◆ INSTRUCTIONS TO FOLLOW
Rename every "Task" to "Goal" throughout the data below and leave everything else unchanged. Write out the revised data without the pictures.

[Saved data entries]

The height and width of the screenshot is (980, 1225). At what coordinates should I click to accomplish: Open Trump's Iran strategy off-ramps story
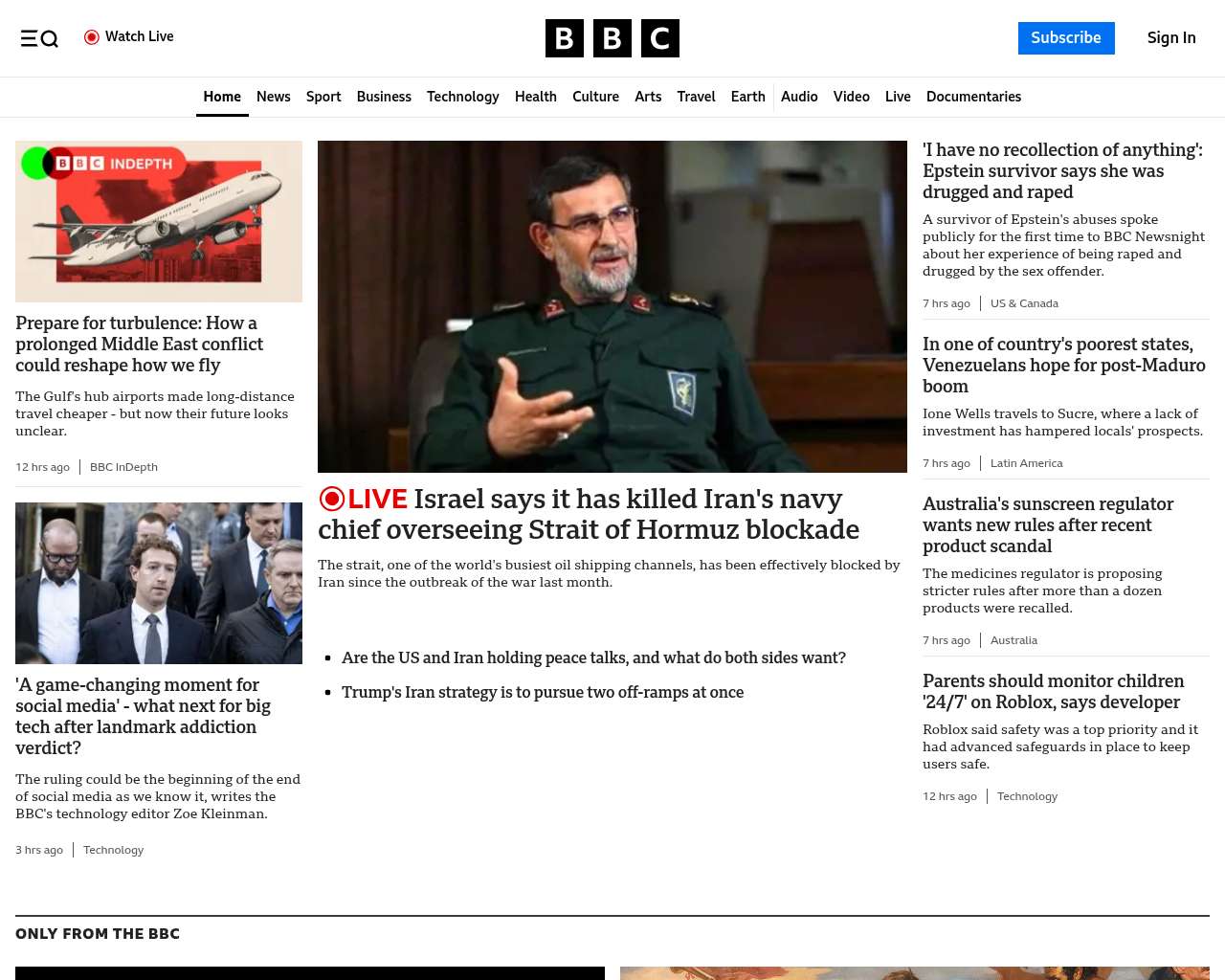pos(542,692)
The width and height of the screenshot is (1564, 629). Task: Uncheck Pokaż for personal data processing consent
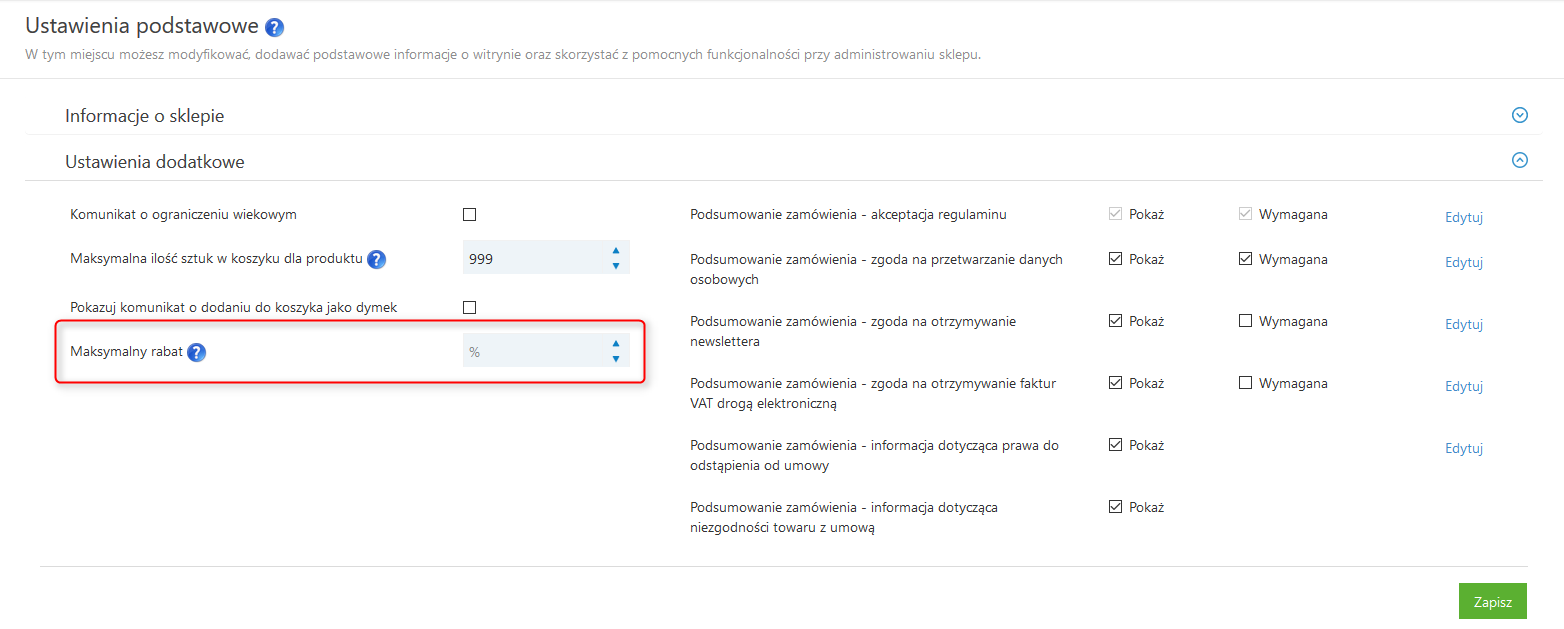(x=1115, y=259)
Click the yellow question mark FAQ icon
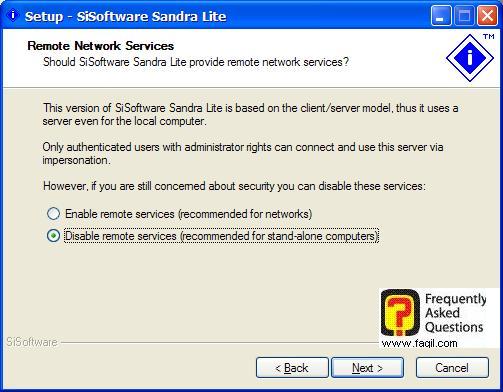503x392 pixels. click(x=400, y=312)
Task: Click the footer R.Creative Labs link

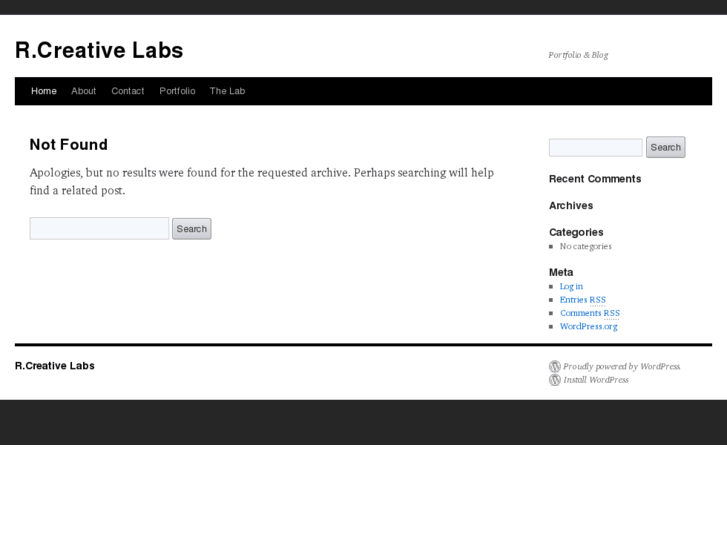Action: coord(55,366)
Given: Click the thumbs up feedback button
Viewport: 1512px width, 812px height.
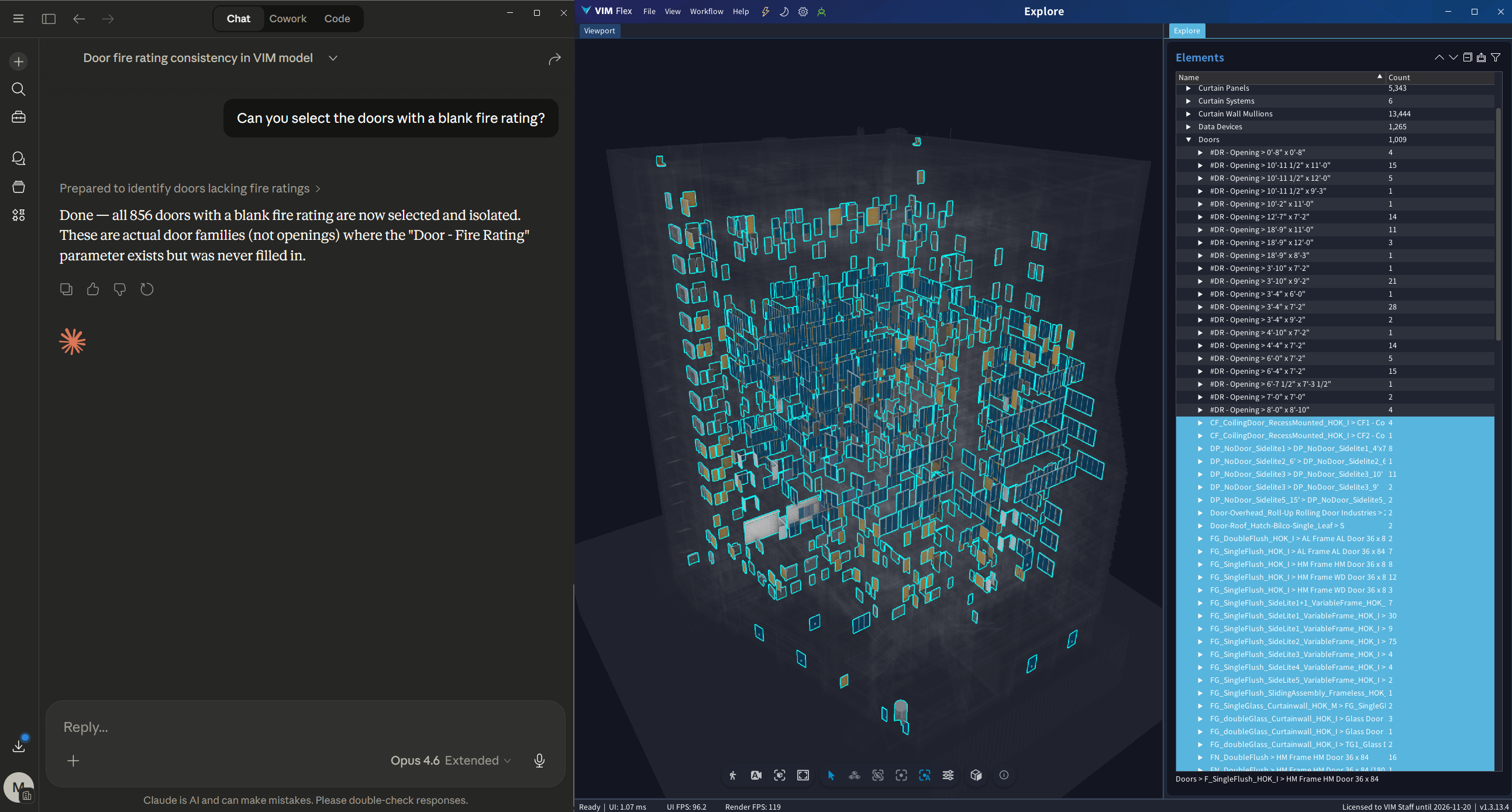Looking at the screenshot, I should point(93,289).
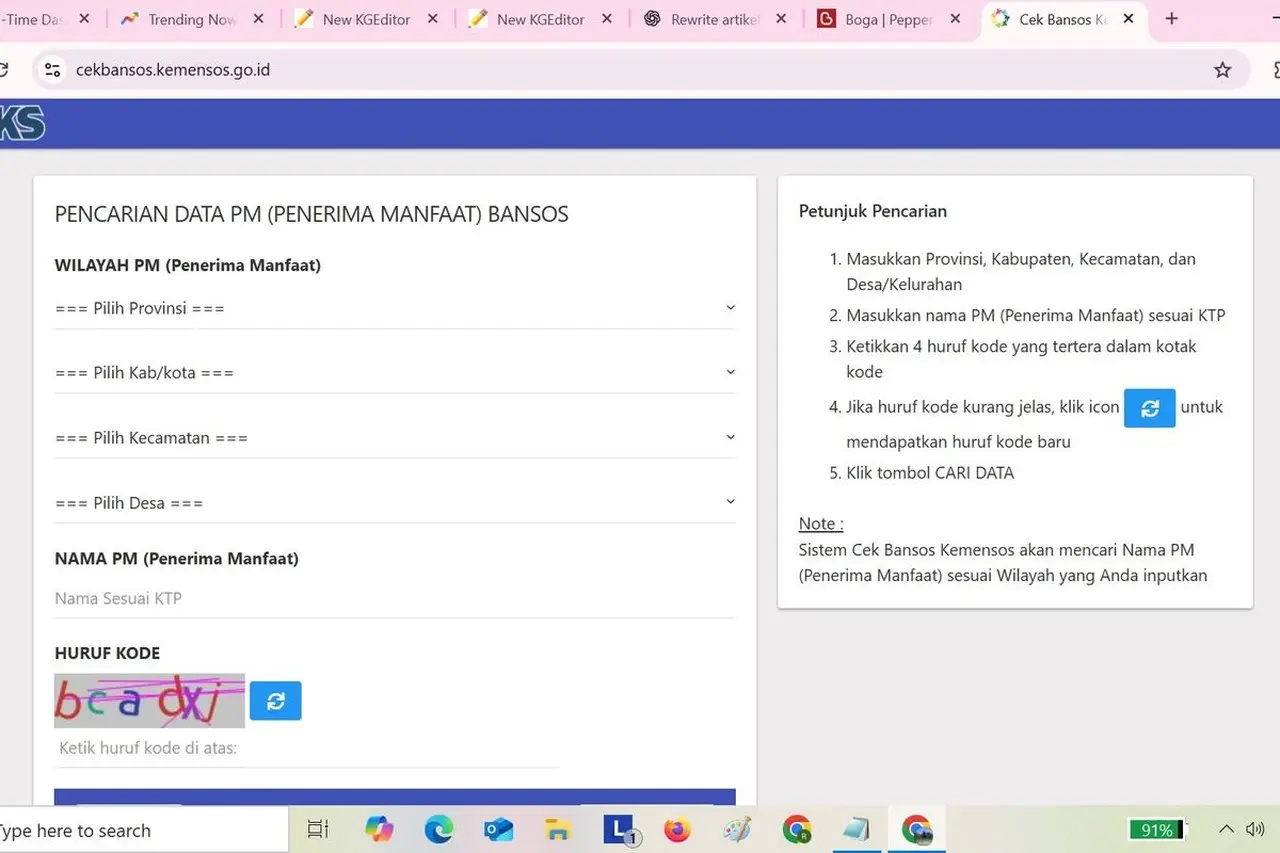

◆ ANSWER TO THIS EXERCISE
The height and width of the screenshot is (980, 1225). At what coordinates should I click to accomplish: Open Trump's Iran strategy off-ramps story
pos(542,692)
The width and height of the screenshot is (1564, 629). Goal: Uncheck Pokaż for personal data processing consent
(x=1115, y=259)
Click the yellow question mark FAQ icon
503x392 pixels. click(x=400, y=312)
Goal: Click the footer R.Creative Labs link

Action: coord(55,366)
Given: Click the thumbs up feedback button
Viewport: 1512px width, 812px height.
Looking at the screenshot, I should point(93,289).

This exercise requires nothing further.